Hybrids Consume More Energy in Lifetime Than Chevrolet's Tahoe SUV
BANDON, Ore., March 31 -- As Americans become increasingly interested in fuel economy and global warming, they are beginning to make choices about the vehicles they drive based on fuel economy and to a lesser degree emissions.
But many of those choices aren't actually the best in terms of vehicle lifetime energy usage and the cost to society over the full lifetime of a car or truck.
CNW Marketing Research Inc. spent two years collecting data on the energy necessary to plan, build, sell, drive and dispose of a vehicle from initial concept to scrappage. This includes such minutia as plant to dealer fuel costs, employee driving distances, electricity usage per pound of material used in each vehicle and literally hundreds of other variables.
To put the data into understandable terms for consumers, it was translated into a "dollars per lifetime mile" figure. That is, the Energy Cost per mile driven.
The most Energy Expensive vehicle sold in the U.S. in calendar year 2005: Maybach at $11.58 per mile. The least expensive: Scion xB at $0.48 cents.
While neither of those figures is surprising, it is interesting that driving a hybrid vehicle costs more in terms of overall energy consumed than comparable non-hybrid vehicles.
For example, the Honda Accord Hybrid has an Energy Cost per Mile of $3.29 while the conventional Honda Accord is $2.18. Put simply, over the "Dust to Dust" lifetime of the Accord Hybrid, it will require about 50 percent more energy than the non-hybrid version.
One of the reasons hybrids cost more than non-hybrids is the manufacture, replacement and disposal of such items as batteries, electric motors (in addition to the conventional engine), lighter weight materials and complexity of the power package.
And while many consumers and environmentalists have targeted sport utility vehicles because of their lower fuel economy and/or perceived inefficiency as a means of transportation, the energy cost per mile shows at least some of that disdain is misplaced.
For example, while the industry average of all vehicles sold in the U.S. in 2005 was $2.28 cents per mile, the Hummer H3 (among most SUVs) was only $1.949 cents per mile. That figure is also lower than all currently offered hybrids and Honda Civic at $2.42 per mile.
"If a consumer is concerned about fuel economy because of family budgets or depleting oil supplies, it is perfectly logical to consider buying high- fuel-economy vehicles," says Art Spinella, president of CNW Marketing Research, Inc. "But if the concern is the broader issues such as environmental impact of energy usage, some high-mileage vehicles actually cost society more than conventional or even larger models over their lifetime.
"We believe this kind of data is important in a consumer's selection of transportation," says Spinella. "Basing purchase decisions solely on fuel economy or vehicle size does not get to the heart of the energy usage issue."

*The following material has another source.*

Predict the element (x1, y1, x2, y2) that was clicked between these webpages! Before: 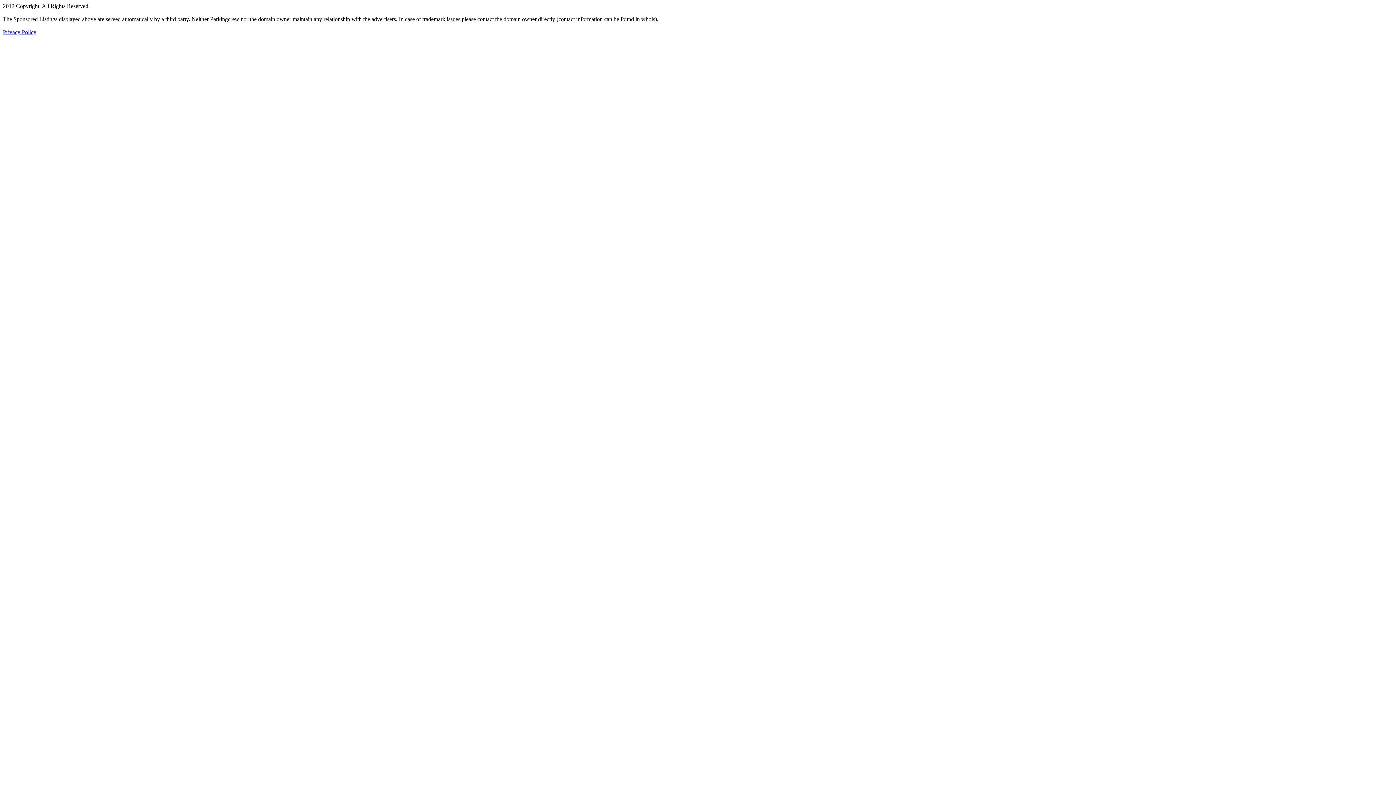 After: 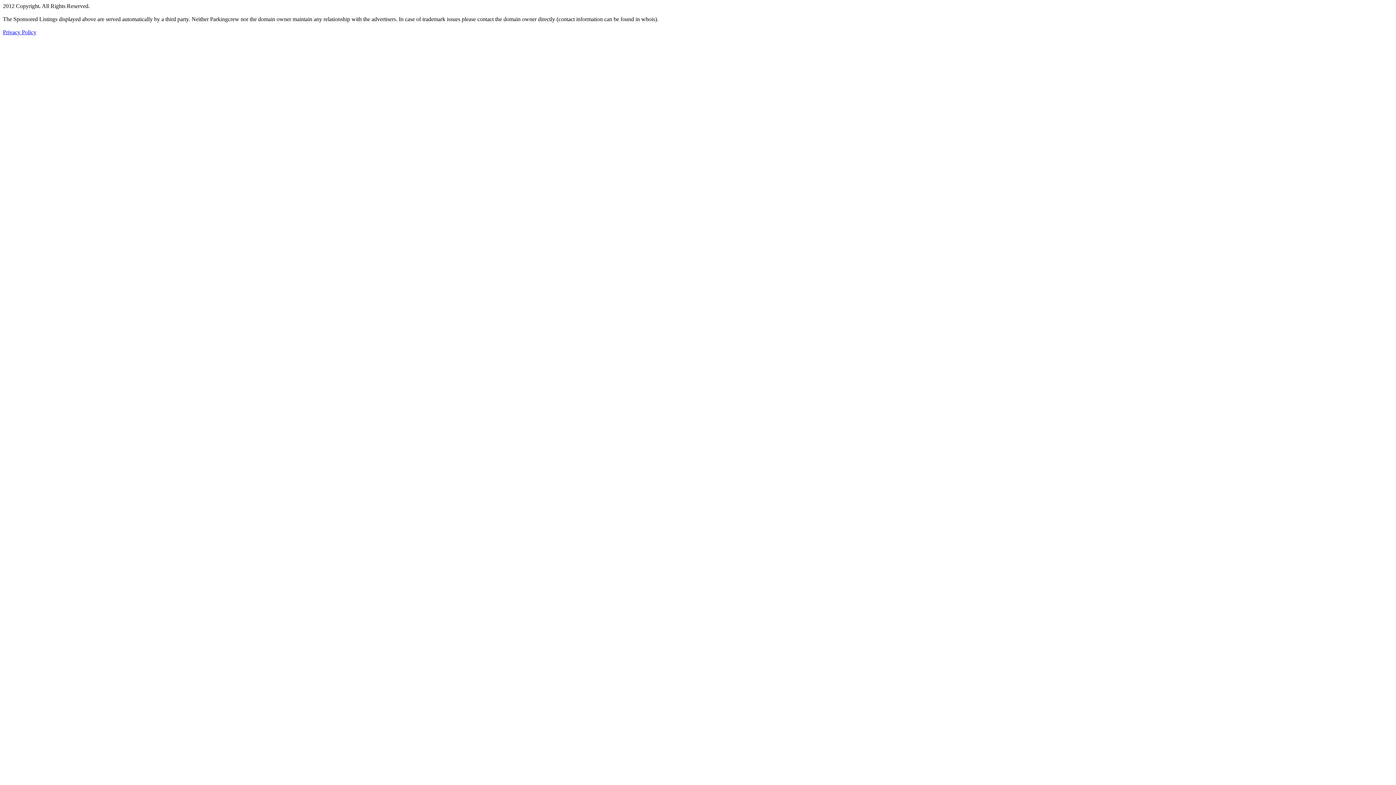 Action: bbox: (2, 29, 36, 35) label: Privacy Policy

The goal of overall worldwide energy conservation and the cost to society in general -- not just the auto buyer -- can often be better addressed by being aware of a car or truck's "dust to dust" energy requirements, he said.
This study is not the end of the energy-usage discussion. "We hope to see a dialog begin that puts educated and aware consumers into energy policy decisions," Spinella said. "We undertook this research to see if perceptions (about energy efficiency) were true in the real world."